Interpreting CLIP’s Image Representation via Text-Based Decomposition

Authors: Yossi Gandelsman, Alexei A. Efros, Jacob Steinhardt

What

This paper investigates the internal structure of CLIP’s image encoder, particularly the ViT-based variant, to understand how individual components like layers, attention heads, and image patches contribute to the final image representation.

Why

This work is important because it provides a deeper understanding of how CLIP encodes information, which can be used to improve its performance on downstream tasks. By decomposing CLIP’s representations and linking them to specific components and image regions, the authors offer insights into the model’s decision-making process and pave the way for more interpretable and robust vision-language models.

How

The authors decompose CLIP’s image representation into contributions from individual layers, attention heads, and image tokens. They leverage the residual structure of ViT to analyze direct contributions and develop an algorithm called TextSpan to associate text descriptions with the latent directions of each attention head. By analyzing these text descriptions and visualizing the contributions of different image regions, they uncover specific roles for many attention heads and reveal an emergent spatial localization within CLIP.

Result

The paper demonstrates that the last few attention layers in CLIP-ViT have the most significant direct effect on the image representation.
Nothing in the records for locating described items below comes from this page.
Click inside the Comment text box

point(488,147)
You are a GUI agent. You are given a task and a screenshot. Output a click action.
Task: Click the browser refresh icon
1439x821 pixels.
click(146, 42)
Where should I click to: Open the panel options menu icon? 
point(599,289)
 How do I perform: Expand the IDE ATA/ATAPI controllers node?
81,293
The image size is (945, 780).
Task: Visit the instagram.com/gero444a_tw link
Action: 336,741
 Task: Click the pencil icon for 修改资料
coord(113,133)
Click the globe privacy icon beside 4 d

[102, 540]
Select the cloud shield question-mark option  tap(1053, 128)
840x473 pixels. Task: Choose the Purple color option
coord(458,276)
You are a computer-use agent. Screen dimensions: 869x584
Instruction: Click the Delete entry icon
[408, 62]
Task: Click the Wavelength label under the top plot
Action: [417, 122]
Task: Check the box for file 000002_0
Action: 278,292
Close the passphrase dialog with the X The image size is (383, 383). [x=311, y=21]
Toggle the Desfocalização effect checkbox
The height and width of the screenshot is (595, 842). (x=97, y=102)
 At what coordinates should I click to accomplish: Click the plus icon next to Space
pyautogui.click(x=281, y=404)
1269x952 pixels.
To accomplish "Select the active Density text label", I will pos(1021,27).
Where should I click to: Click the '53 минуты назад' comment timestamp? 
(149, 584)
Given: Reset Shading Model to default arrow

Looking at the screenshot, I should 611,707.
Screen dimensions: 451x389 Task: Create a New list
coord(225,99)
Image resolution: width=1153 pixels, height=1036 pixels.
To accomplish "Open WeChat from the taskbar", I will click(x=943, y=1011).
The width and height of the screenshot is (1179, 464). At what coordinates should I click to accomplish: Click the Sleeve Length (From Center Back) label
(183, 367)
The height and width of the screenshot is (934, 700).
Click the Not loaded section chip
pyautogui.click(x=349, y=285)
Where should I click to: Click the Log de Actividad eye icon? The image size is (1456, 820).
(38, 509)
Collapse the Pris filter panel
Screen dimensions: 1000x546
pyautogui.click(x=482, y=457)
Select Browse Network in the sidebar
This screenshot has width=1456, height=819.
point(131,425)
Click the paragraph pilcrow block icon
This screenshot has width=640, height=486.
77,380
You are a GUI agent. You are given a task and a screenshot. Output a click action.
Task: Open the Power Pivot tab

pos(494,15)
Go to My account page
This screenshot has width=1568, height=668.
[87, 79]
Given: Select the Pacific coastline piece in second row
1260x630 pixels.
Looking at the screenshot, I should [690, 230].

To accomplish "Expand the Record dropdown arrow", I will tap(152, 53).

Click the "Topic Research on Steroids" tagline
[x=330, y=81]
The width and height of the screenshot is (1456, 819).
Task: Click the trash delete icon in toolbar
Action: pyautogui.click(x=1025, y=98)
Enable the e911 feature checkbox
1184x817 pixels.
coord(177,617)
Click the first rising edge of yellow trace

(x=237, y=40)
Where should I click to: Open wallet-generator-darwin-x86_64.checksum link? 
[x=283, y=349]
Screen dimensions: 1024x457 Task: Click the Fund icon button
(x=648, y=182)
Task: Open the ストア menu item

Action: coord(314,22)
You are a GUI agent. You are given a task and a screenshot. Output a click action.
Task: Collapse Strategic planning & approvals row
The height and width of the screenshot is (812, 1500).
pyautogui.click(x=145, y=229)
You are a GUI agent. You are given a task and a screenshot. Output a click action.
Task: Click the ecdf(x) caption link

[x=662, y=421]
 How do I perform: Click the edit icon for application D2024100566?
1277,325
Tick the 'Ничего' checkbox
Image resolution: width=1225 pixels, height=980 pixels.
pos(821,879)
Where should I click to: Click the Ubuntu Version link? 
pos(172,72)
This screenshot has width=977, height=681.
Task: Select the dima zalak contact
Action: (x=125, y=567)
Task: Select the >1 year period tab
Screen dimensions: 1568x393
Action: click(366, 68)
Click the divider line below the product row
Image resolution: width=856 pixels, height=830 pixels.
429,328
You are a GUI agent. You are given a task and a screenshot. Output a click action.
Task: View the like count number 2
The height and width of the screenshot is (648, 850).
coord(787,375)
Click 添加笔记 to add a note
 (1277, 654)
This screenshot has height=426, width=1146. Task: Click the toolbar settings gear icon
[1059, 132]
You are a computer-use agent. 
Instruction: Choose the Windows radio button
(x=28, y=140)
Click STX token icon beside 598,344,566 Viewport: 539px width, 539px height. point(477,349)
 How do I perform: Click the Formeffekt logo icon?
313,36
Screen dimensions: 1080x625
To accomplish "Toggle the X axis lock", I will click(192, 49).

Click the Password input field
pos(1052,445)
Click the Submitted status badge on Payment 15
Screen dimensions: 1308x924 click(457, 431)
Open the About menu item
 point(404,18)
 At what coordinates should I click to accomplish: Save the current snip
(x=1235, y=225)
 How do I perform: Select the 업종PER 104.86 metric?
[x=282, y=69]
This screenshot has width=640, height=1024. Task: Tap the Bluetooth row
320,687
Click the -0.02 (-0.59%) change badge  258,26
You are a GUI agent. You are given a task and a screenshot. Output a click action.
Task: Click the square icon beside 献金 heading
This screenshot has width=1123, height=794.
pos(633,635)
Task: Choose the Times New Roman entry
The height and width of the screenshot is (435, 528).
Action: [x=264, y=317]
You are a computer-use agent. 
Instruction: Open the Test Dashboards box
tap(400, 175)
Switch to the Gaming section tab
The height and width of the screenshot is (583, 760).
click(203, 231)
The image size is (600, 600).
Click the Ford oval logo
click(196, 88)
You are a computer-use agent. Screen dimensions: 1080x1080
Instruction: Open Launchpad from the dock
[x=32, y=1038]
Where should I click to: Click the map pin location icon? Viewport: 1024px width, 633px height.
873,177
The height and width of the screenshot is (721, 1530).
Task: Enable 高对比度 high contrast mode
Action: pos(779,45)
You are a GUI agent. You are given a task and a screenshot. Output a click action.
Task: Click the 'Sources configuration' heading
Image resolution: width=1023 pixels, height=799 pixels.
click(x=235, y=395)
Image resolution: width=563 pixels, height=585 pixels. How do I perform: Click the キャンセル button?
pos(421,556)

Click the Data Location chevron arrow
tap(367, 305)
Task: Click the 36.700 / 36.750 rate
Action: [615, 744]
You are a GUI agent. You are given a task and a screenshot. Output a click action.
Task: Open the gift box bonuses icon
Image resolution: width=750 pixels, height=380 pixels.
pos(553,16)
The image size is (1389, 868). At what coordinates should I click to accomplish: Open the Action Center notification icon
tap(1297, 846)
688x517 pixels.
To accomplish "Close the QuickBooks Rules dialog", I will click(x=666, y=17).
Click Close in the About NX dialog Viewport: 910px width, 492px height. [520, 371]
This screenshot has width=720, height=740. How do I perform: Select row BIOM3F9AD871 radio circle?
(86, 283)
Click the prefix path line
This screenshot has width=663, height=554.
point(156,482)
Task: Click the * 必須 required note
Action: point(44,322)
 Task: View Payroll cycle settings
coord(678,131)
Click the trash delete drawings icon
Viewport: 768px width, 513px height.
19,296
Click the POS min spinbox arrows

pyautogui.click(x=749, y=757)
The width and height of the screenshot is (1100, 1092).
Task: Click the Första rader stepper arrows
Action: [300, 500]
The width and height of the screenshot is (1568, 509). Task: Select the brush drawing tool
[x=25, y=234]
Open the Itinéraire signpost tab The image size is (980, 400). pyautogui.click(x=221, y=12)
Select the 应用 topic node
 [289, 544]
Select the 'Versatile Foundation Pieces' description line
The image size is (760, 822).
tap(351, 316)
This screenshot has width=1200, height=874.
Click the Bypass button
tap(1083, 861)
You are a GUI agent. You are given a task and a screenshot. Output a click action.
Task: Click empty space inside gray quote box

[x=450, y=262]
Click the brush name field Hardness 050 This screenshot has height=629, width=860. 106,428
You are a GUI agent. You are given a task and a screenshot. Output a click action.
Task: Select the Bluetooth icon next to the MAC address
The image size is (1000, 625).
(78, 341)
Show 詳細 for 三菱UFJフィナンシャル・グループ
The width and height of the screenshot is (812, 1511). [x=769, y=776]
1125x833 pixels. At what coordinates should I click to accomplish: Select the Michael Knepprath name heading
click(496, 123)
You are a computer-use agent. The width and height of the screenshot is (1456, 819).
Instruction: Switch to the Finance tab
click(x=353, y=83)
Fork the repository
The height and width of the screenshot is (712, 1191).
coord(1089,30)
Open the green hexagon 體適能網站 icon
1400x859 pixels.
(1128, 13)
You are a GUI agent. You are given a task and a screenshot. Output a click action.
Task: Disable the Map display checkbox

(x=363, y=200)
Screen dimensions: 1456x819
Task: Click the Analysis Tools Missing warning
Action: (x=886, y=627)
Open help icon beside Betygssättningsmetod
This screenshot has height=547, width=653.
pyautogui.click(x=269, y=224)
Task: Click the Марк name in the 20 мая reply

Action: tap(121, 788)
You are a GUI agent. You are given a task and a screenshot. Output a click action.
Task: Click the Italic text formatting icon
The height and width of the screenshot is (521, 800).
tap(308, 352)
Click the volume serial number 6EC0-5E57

The authors also find that many attention heads specialize in capturing specific image properties like shape, color, or location. They leverage this finding to reduce spurious correlations in downstream classification tasks and achieve state-of-the-art performance on zero-shot semantic image segmentation.

LF

The authors acknowledge limitations in addressing indirect effects between layers and the lack of clear roles for all attention heads. Future work could explore these indirect effects, analyze the collaborative roles of multiple heads, and extend the analysis to other CLIP architectures like ResNet.

Abstract

We investigate the CLIP image encoder by analyzing how individual model components affect the final representation. We decompose the image representation as a sum across individual image patches, model layers, and attention heads, and use CLIP’s text representation to interpret the summands. Interpreting the attention heads, we characterize each head’s role by automatically finding text representations that span its output space, which reveals property-specific roles for many heads (e.g. location or shape). Next, interpreting the image patches, we uncover an emergent spatial localization within CLIP. Finally, we use this understanding to remove spurious features from CLIP and to create a strong zero-shot image segmenter. Our results indicate that a scalable understanding of transformer models is attainable and can be used to repair and improve models.